Given request
Extract the text of every record below word for word, omitting the pictures.

>> Begin The input

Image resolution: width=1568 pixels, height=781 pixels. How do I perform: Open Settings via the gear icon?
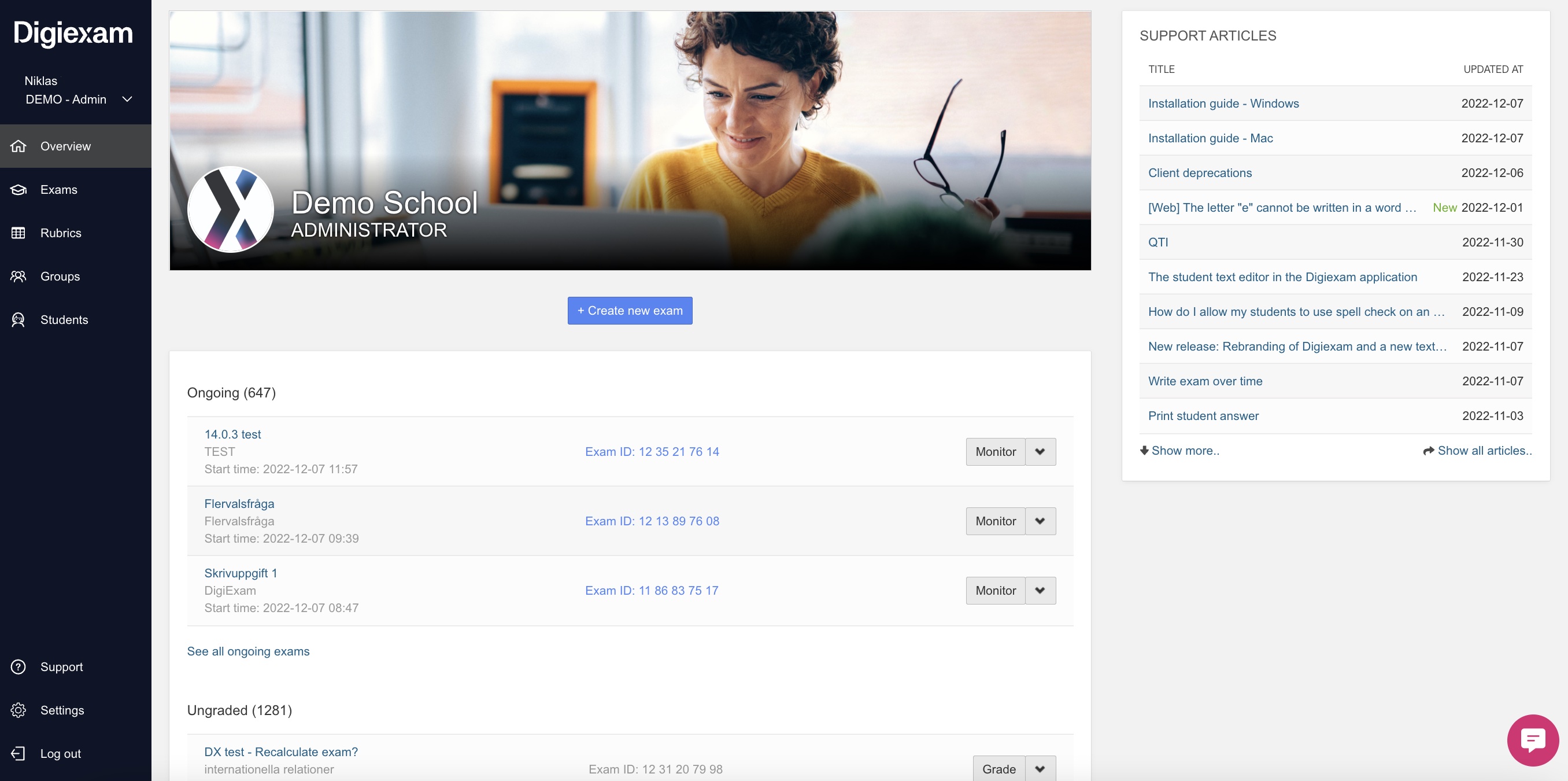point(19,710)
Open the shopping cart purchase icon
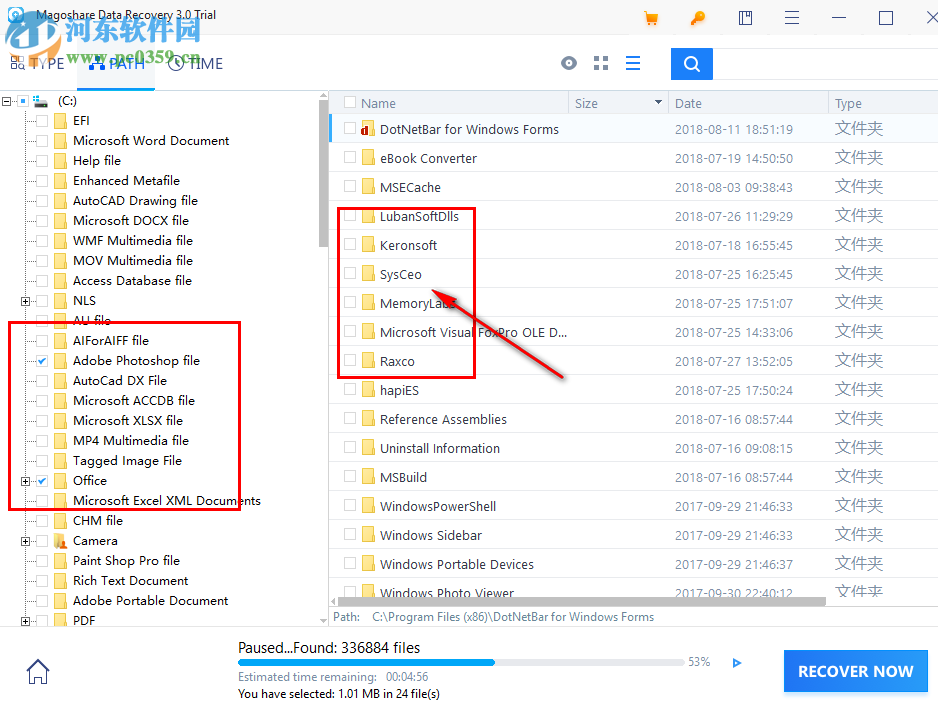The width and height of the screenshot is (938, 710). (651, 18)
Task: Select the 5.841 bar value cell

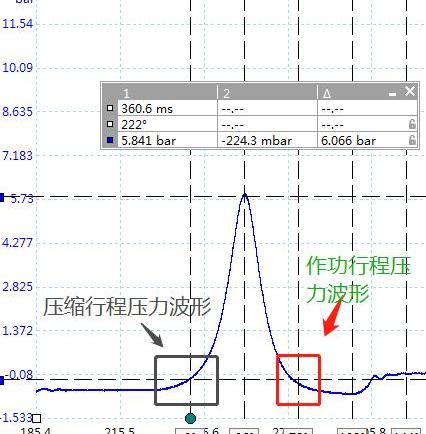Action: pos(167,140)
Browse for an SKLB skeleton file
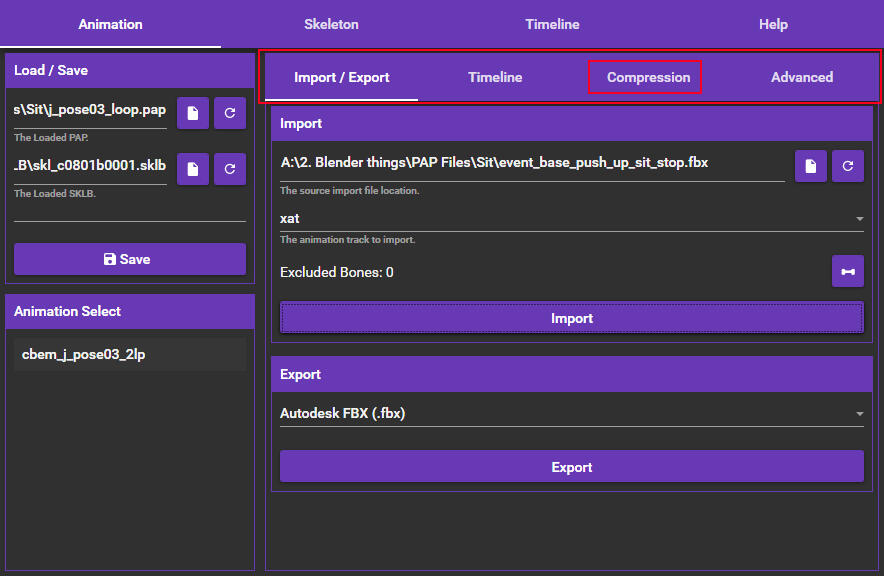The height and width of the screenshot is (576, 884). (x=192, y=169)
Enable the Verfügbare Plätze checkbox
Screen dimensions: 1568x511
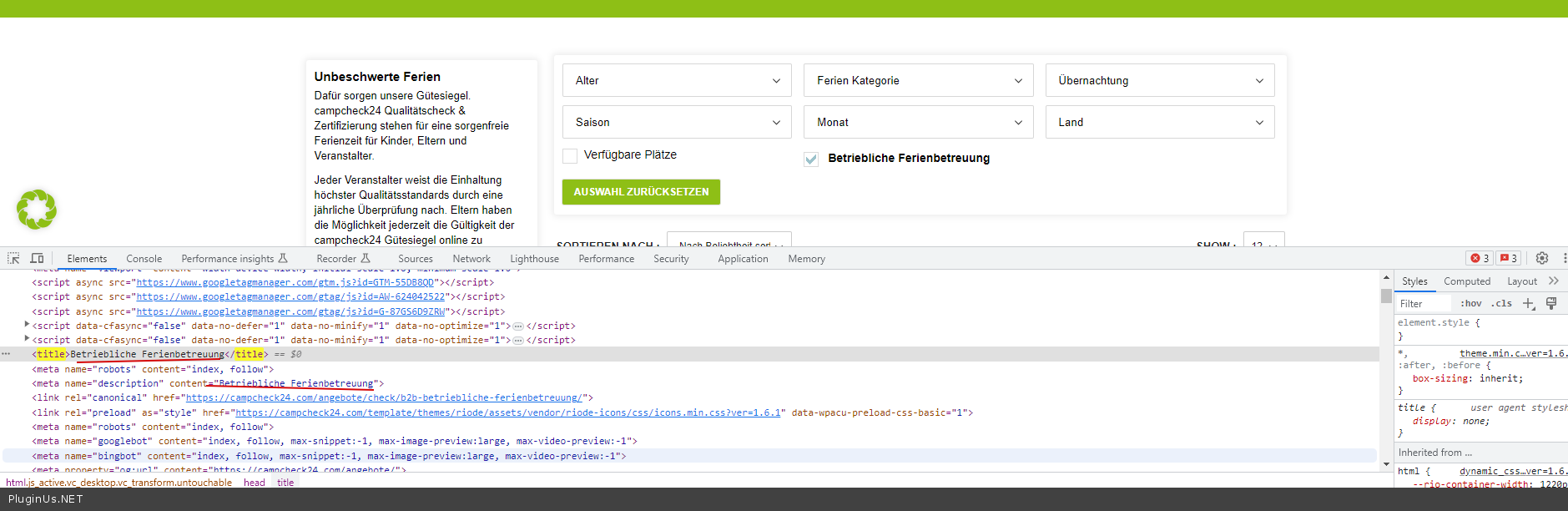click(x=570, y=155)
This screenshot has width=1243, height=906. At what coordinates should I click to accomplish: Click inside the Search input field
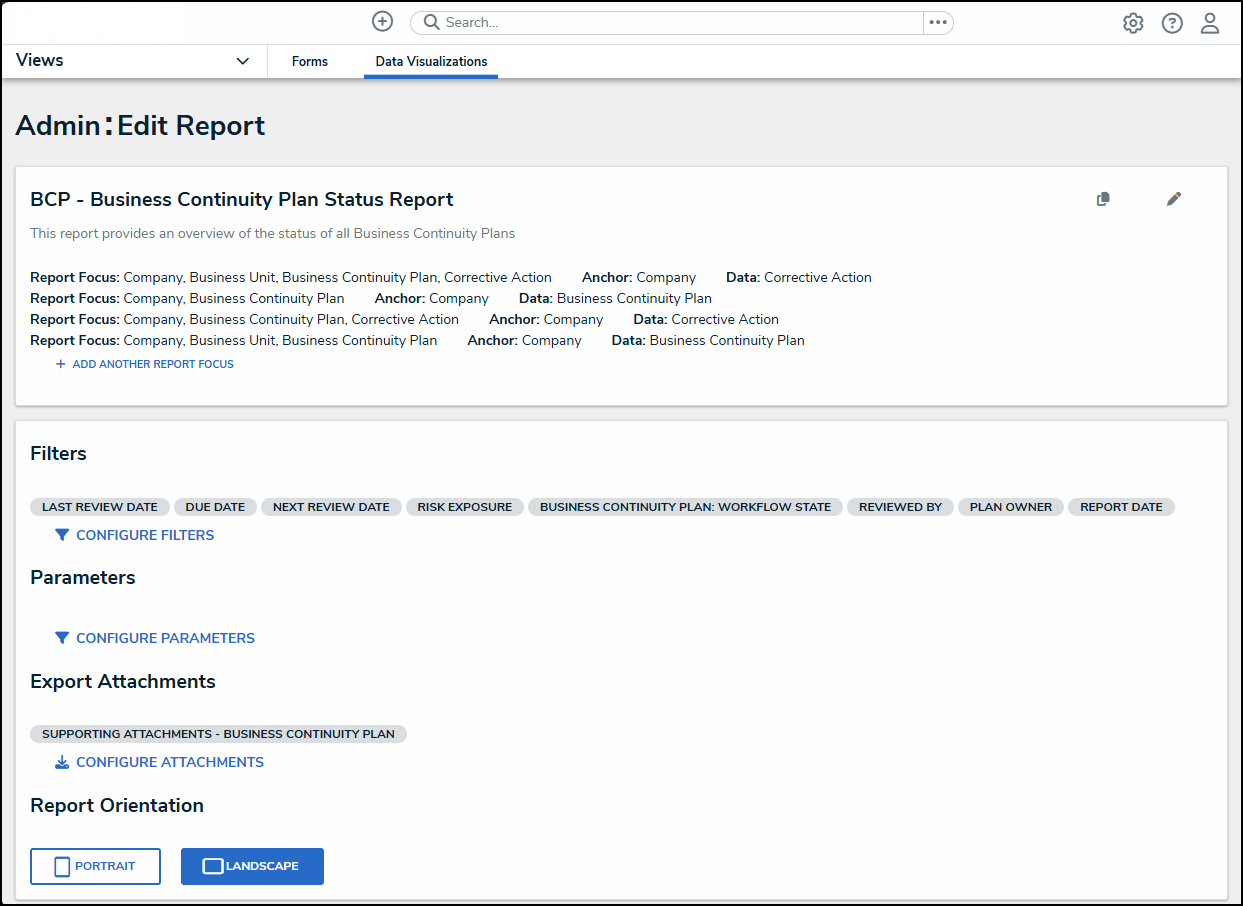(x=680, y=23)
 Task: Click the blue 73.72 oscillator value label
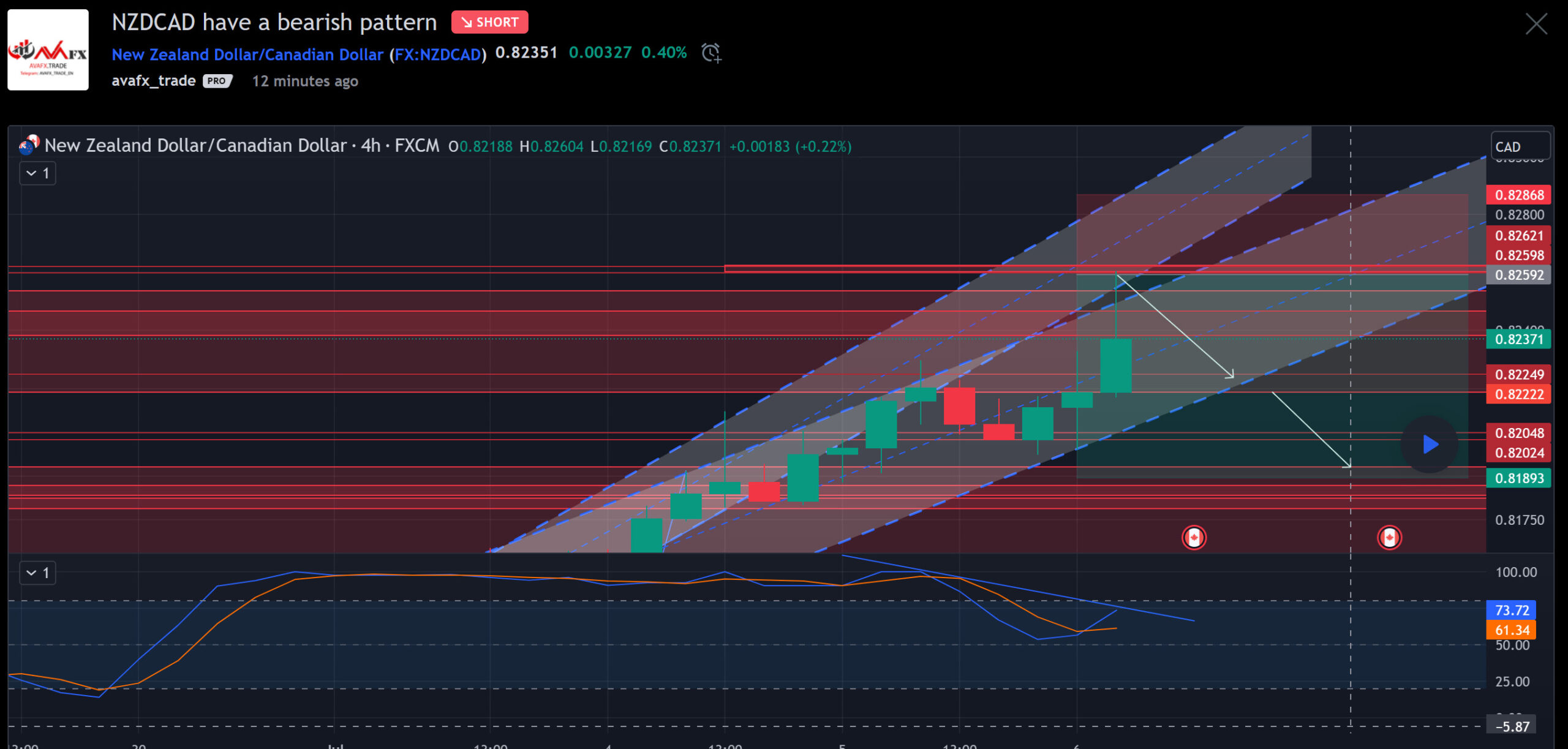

>> End The input

Output of the task
Image resolution: width=1568 pixels, height=781 pixels. How do I perform: Open Settings via the gear icon?
point(19,710)
Open the shopping cart purchase icon
The width and height of the screenshot is (938, 710). (651, 18)
Task: Select the 5.841 bar value cell

Action: pos(167,140)
Browse for an SKLB skeleton file
The height and width of the screenshot is (576, 884). (x=192, y=169)
Enable the Verfügbare Plätze checkbox
Screen dimensions: 1568x511
click(x=570, y=155)
This screenshot has width=1243, height=906. At what coordinates should I click to accomplish: Click inside the Search input field
(x=680, y=23)
 Task: Click the blue 73.72 oscillator value label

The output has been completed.